Rinjani turlarının adalılar için büyük bir iş kapısı ve Lombok turizminin en büyük kozlarından biri olmasına rağmen, çevre kirliliği ne yazık ki had safhada. Özellikle kamp yapılan yerler civarında ve zirveye çıkan patikalar boyunca her türlü medeniyet artığı bulmak mümkün. Her yer çöp içinde. İşletmecilikten bilahaber yetkililerin kısa vadeli planlarıyla yürüyor işler. Ülkenin tümünde görülen zayıf ve yozlaşmış devlet eli volkanın en tepelerine bile ulaşıyor. Camileri, yolları, okulları, hastaneleri ile üçüncü dünya toprağı olduğunu söylüyor Lombok. Kadrini kıymetini bilmeyen bu adamların elinde nasıl kocayıp yıprandığını, eski güzelliğinden birşey kalmadığını anlatıyor, dert yanıyor uzun uzun. Başkent Mataram’ın çirkinliğinden ve betonlaşmasından yakınıyor. Hak versem de gönlünü almak ve konuyu değiştirmek için köylerinin, plajlarının, gililerinin güzelliğinden dem vuruyorum.
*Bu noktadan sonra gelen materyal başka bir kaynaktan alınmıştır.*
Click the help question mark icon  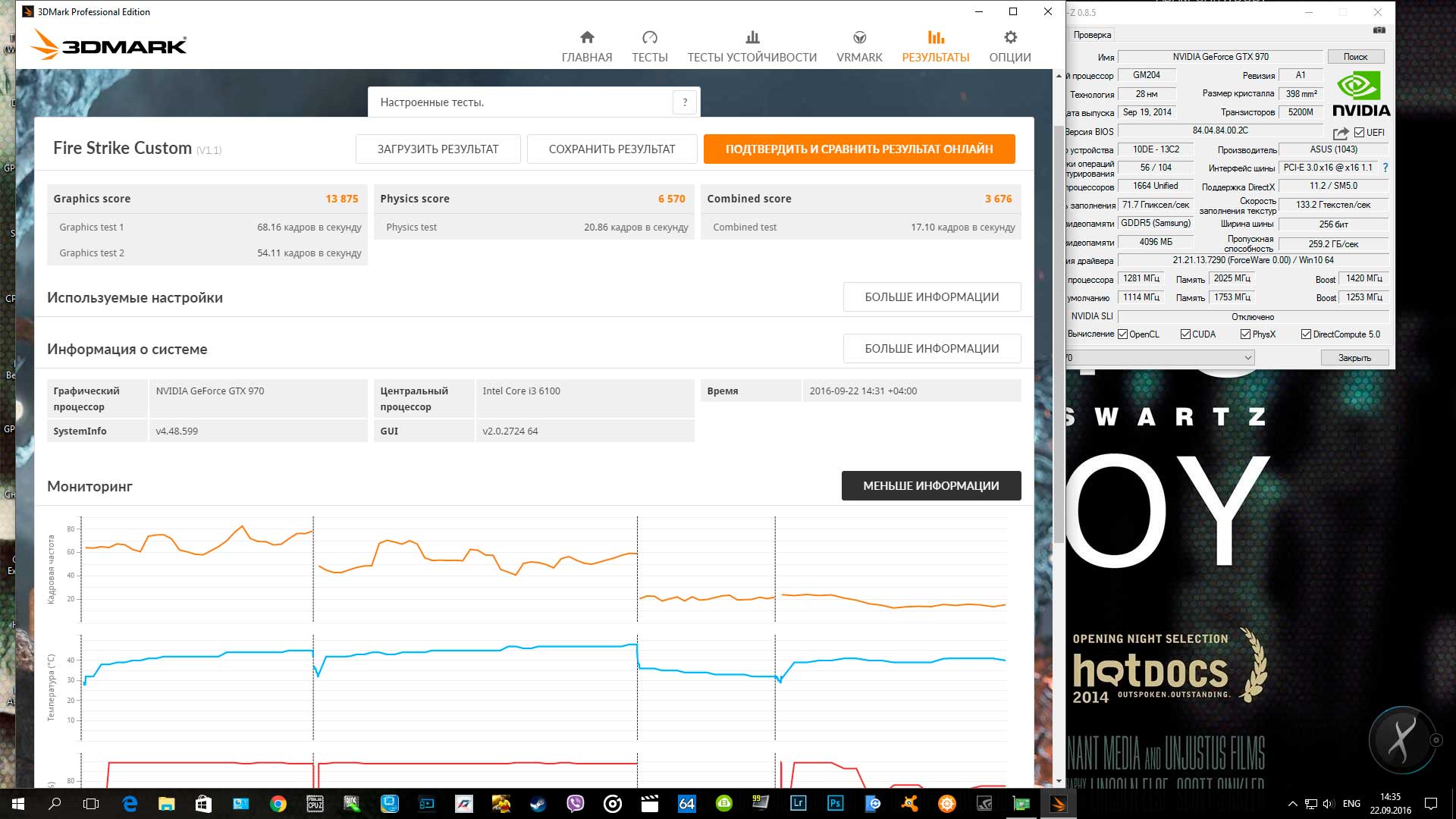click(685, 102)
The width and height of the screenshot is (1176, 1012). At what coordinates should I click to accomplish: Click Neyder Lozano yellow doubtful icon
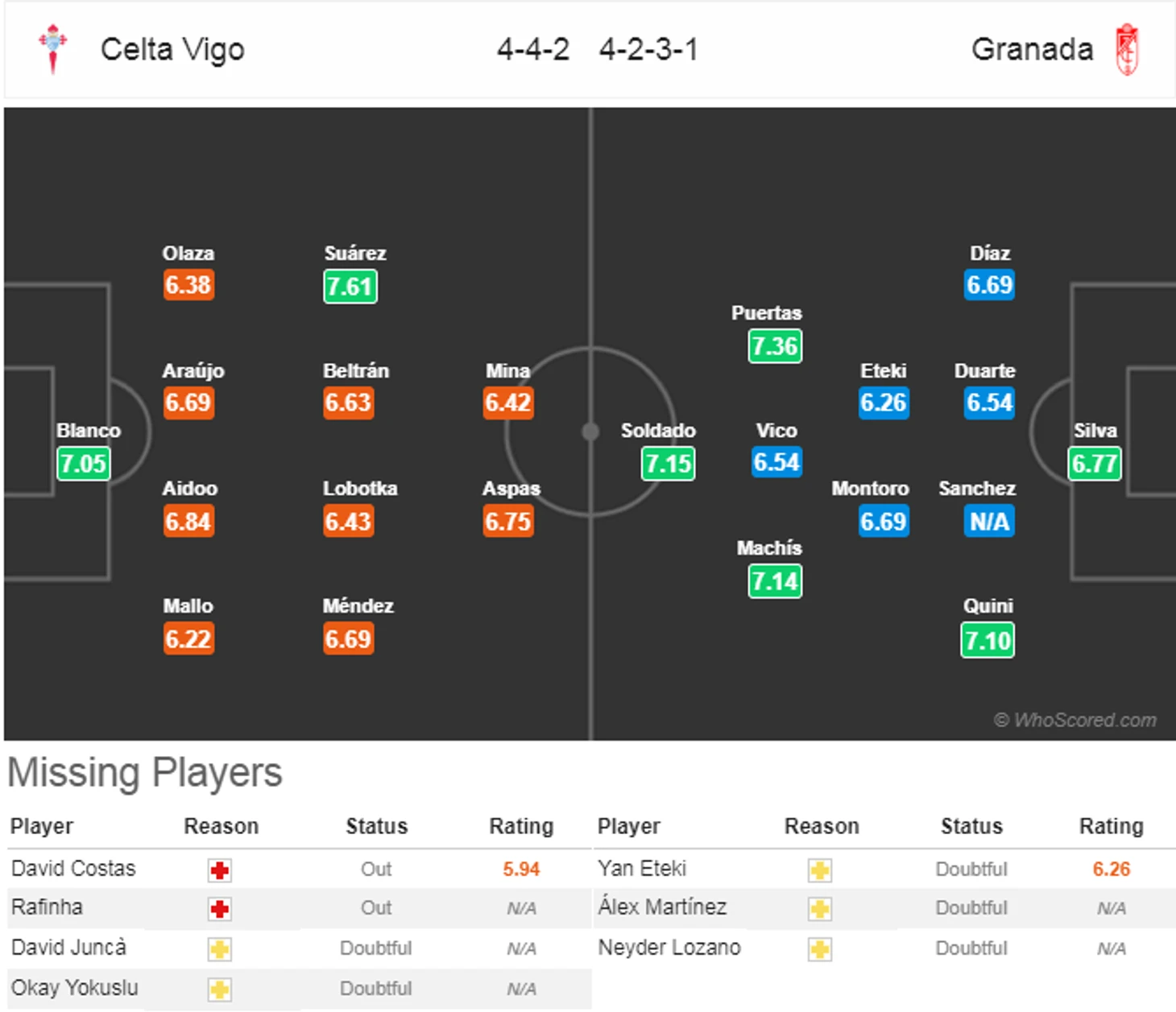click(x=820, y=949)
MERCANLARDA PAPAĞAN BALIKLARIYLA YÜZDÜM
İslamın etkisiyle yerliler denizden el ayak çektikleri için, plajlar hep turistlere kalmış. Turistlerin tek ilgisi plajlar değil elbet. Sörf ve özellikle dalış için gerçek bir cennet bu adalar. Basit bir gözlük ve snorkelle bile mercanları gözlemek mümkün. Daha teknik donanımlı dalışlar tabii ki çok daha fazlasını vaat ediyor. Şahsen, 50-60 metre ötemde huşuyla turlayıp mercan kemiren hörgüç kafalı papağan balıklarını kolay kolay unutamam. Herbiri 1,5 metrelik bu koca balıkların tam 17’si birden düştü benim şansıma. Dinamitle avlanma yüzünden 1970’lerde mahvolan mercanlar artık koruma altında ve son derece zengin denizaltı faunasının baş aktörleri konumunda.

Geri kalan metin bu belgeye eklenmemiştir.